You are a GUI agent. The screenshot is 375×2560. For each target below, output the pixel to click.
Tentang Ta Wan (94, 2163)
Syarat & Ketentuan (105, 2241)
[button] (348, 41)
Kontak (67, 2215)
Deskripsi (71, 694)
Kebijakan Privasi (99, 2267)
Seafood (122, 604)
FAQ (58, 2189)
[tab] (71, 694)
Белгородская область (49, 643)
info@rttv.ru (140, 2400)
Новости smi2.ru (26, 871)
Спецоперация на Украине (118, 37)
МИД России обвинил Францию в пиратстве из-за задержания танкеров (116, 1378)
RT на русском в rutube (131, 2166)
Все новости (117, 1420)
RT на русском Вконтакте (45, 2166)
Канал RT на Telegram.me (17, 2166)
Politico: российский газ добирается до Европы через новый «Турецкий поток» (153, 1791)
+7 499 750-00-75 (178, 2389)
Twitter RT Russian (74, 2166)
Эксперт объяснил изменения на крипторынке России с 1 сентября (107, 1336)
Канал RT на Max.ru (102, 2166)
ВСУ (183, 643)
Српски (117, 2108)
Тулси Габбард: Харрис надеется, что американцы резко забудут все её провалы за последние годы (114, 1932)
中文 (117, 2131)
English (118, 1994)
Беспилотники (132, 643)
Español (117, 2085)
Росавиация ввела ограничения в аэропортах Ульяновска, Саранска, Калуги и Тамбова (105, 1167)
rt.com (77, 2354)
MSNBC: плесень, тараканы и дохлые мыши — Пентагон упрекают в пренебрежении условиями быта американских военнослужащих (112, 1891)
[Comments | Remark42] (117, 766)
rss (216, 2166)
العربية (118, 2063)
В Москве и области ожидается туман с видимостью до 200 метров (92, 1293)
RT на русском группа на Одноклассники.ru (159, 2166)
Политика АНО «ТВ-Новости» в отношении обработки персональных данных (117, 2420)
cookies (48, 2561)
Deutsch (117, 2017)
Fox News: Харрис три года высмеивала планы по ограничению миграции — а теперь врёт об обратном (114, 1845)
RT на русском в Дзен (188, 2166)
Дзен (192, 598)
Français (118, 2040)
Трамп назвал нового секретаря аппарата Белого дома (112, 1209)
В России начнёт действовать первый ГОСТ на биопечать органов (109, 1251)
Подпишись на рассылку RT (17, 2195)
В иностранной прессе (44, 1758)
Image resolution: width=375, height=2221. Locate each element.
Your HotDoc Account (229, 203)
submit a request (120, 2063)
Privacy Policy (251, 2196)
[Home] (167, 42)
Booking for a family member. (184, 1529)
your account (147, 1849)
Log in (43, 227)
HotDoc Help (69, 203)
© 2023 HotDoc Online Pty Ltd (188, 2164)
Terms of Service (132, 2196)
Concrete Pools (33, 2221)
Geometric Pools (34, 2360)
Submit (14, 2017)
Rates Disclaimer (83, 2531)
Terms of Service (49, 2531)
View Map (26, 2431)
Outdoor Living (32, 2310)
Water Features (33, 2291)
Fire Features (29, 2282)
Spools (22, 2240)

______

What you need to do. Copy exactly the stretch of data above from the line with "Дзен (192, 598)" through the line with "Fire Features (29, 2282)", and omit all other lines.

Written answer.
Дзен (192, 598)
Français (118, 2040)
Трамп назвал нового секретаря аппарата Белого дома (112, 1209)
В России начнёт действовать первый ГОСТ на биопечать органов (109, 1251)
Подпишись на рассылку RT (17, 2195)
В иностранной прессе (44, 1758)
Image resolution: width=375, height=2221. Locate each element.
Your HotDoc Account (229, 203)
submit a request (120, 2063)
Privacy Policy (251, 2196)
[Home] (167, 42)
Booking for a family member. (184, 1529)
your account (147, 1849)
Log in (43, 227)
HotDoc Help (69, 203)
© 2023 HotDoc Online Pty Ltd (188, 2164)
Terms of Service (132, 2196)
Concrete Pools (33, 2221)
Geometric Pools (34, 2360)
Submit (14, 2017)
Rates Disclaimer (83, 2531)
Terms of Service (49, 2531)
View Map (26, 2431)
Outdoor Living (32, 2310)
Water Features (33, 2291)
Fire Features (29, 2282)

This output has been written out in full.